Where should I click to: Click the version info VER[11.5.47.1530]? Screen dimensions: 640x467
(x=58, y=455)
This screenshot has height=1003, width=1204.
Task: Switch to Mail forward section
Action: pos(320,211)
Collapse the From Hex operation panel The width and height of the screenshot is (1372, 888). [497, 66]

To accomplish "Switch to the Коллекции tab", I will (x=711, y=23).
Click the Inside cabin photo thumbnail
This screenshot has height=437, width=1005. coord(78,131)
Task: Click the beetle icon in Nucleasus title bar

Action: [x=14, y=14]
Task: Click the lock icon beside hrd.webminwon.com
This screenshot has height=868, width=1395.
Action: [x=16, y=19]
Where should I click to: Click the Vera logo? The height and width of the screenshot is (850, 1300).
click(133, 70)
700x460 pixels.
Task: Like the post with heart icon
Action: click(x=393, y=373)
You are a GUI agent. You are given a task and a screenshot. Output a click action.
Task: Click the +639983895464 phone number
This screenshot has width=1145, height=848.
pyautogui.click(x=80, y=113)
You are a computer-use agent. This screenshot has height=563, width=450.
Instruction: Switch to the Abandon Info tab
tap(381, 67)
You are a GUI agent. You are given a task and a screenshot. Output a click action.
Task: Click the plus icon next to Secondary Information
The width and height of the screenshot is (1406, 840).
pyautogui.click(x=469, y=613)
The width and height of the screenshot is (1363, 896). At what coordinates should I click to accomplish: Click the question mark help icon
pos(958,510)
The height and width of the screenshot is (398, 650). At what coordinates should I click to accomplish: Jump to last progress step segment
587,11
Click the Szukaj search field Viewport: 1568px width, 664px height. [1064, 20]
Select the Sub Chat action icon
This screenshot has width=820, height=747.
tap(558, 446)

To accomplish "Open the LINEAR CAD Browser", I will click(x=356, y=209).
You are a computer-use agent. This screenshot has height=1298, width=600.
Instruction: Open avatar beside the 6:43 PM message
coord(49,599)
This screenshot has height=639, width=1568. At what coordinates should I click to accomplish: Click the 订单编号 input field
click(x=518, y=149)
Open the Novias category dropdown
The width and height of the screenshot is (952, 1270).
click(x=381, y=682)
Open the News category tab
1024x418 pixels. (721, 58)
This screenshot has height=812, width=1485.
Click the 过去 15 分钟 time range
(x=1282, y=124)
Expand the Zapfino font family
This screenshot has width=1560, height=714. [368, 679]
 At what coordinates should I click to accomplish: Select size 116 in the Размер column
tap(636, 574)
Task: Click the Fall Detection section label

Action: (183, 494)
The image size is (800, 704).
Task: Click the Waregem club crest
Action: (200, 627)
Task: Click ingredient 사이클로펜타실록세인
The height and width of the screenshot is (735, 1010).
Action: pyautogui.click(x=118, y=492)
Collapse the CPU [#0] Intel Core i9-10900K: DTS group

WORK TO DO :: Recast the material into a Markdown table with the columns Row and Line. Start with the line containing "Task: Click the lock", continue through the line containing "Action: click(x=393, y=373)", and leave out any blank lines.

TASK OUTPUT ::
| Row | Line |
|---|---|
| 1 | Task: Click the lock icon beside hrd.webminwon.com |
| 2 | This screenshot has height=868, width=1395. |
| 3 | Action: [x=16, y=19] |
| 4 | Where should I click to: Click the Vera logo? The height and width of the screenshot is (850, 1300). |
| 5 | click(133, 70) |
| 6 | 700x460 pixels. |
| 7 | Task: Like the post with heart icon |
| 8 | Action: click(x=393, y=373) |